Once I quit my job as a pastor and moved back to OR, I realized a lot about my character and shadow self that had been hiding under the guise of a pastor and professional Christian. I had come face to face with the fact that I actually am all four types of “soil” on any given day. That being a Christian and devoting myself to following Jesus does not mean I stay locked in to the fourth way of receiving the seed on default mode. Although my desire to be in that space is growing and I’m realizing how rocky I truly am, I think we have to be okay with non-judgmentally accepting our true selves as all four types at any given moment/season.

I believe Jesus is getting at something much more provocative and challenging in this story than just how to live a pure and holy life. I think he is speaking of the four different ways we already do operate in life by receiving or rejecting God and ourselves. It can be deeply disruptive to our egos when we realize we are not who we want to be. Furthermore, it can cause great pain when others perceive us differently than we do ourselves and we feel far from who we are projecting. All the while, God sees us and knows us perfectly despite our best efforts to deceive ourselves.

I’ve denied myself but not in the ways I wish to. I’ve denied who God has made me to be by denying that I am currently a proverbial asphalt road with no hope of swallowing the seed God has provided for me because I have closed my eyes and ears out of fear of what he might speak to a broken man like me. I’ve denied that in my immaturity I’ve said things, done things, and been things that I said I never would again. Things that remind me of who I used to be. For fear of accepting myself, and thus truly accepting God, I have nervously laughed at the idea that I might be that rocky desert soil thirsting for water but too prideful to ask. I am the thorny soil that is too sharp for my own good. Critically pointed and sharply defending my behavior and freedom and current state of apathy, hurting those who come toward me in love and grace and thus hurting myself by cutting off the seed that wishes to plant something new within me. 
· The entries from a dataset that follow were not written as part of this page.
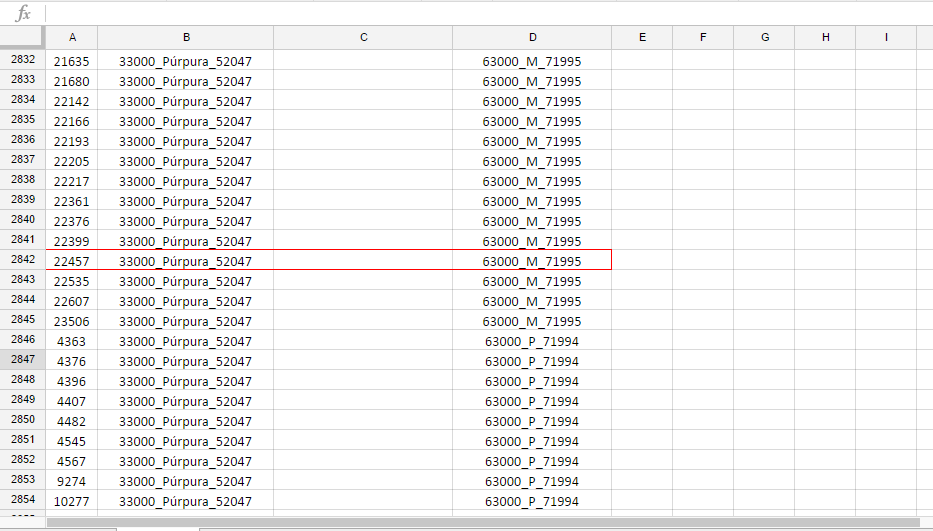The width and height of the screenshot is (933, 531).
Task: Click cell containing 10277
Action: click(x=72, y=501)
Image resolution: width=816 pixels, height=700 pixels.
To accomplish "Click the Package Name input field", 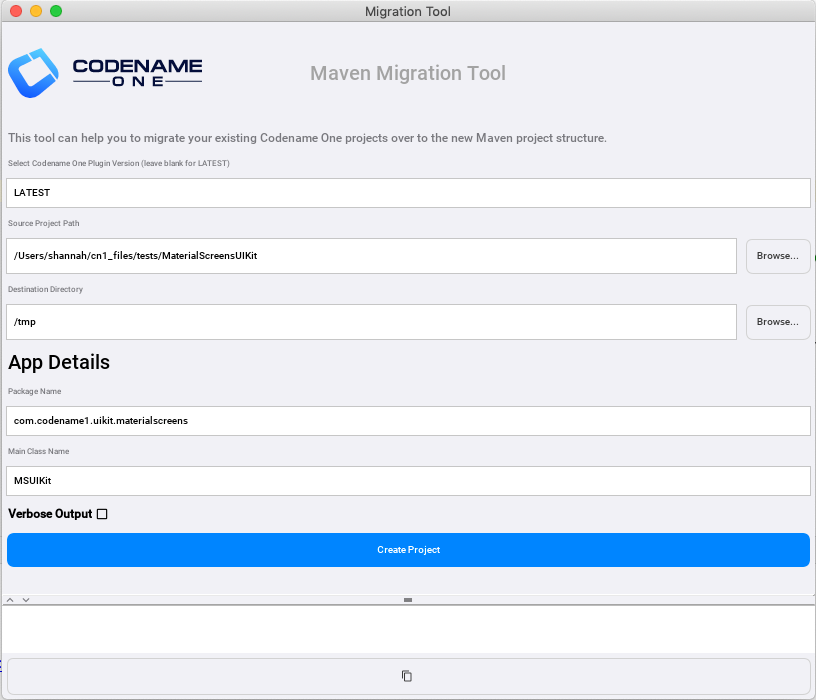I will [x=408, y=421].
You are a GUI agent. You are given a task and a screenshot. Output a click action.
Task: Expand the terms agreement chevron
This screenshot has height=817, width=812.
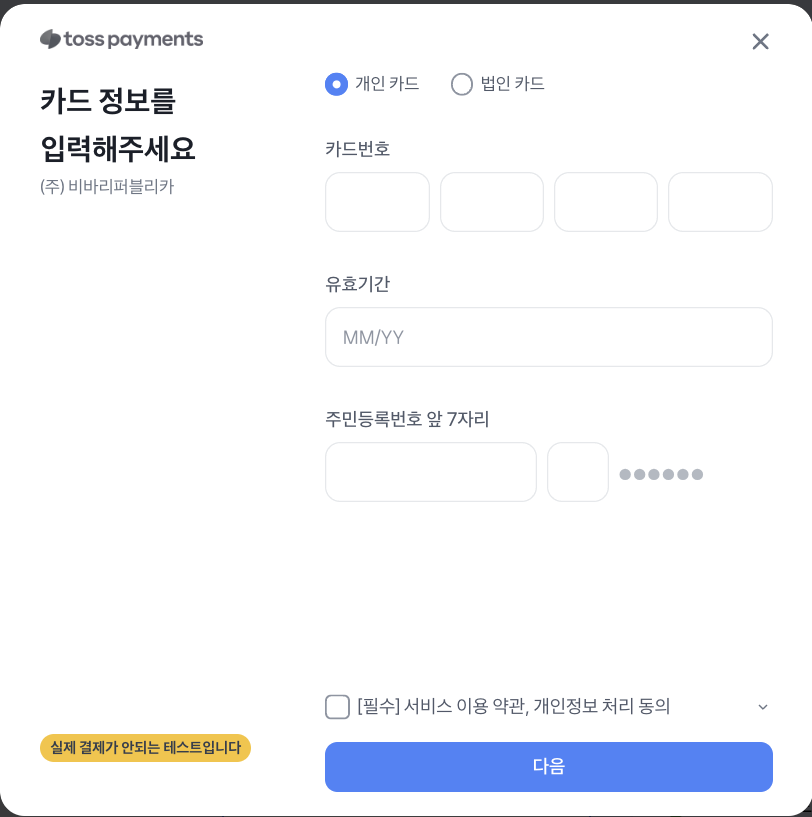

I believe that what Jesus is getting at is this: we are all, regardless of religion, capable of becoming and returning to any of these four ways of being. We are all traversing these four paths in life and left to ourselves we will drive ourselves mad with the constant changing. I believe that God’s best for us is to remain as people of the good soil, soft and readily greeting the word that comes to us daily to birth beauty and color and fragrance we didn’t know existed. I believe this– this garden of delight— is where we are all brought forth from and it is because of these origins that we yearn to remain in a place of such beauty and rest. 

The point is this: when we find ourselves in a state of being less-than-good-soil-people, we need not fret. The difference between road one and four is awareness and return. The magic is remembrance and re-calibration. The divine spark within you knows the path home. Your soul, in some way even if it feels distant or foreign, knows True North in a deep way. We all have a choice to deny this awareness or to trust it. You have to trust this homing device that knows God. So long as we close our eyes and ears, we will not perceive and not understand. We will drive ourselves crazy with confusion and self hate. We are actually in better shape if we are aware of ourselves being concrete pavement than deceiving ourselves into thinking we will remain good soil on auto-pilot. This is the good news: we are offered the seed of life every day anew. This seed promises to bring out of you more than you ever thought was possible. You possess more color and diversity and love and growth than you presently understand. Just as a seed must die to give life to something else, buried in the dark for a time before realizing the power within, so too you will feel this death and rebirth as you trust that you won’t stay under the ground. There is fresh opportunity for you today. Fresh chance to become who we are. This will not change.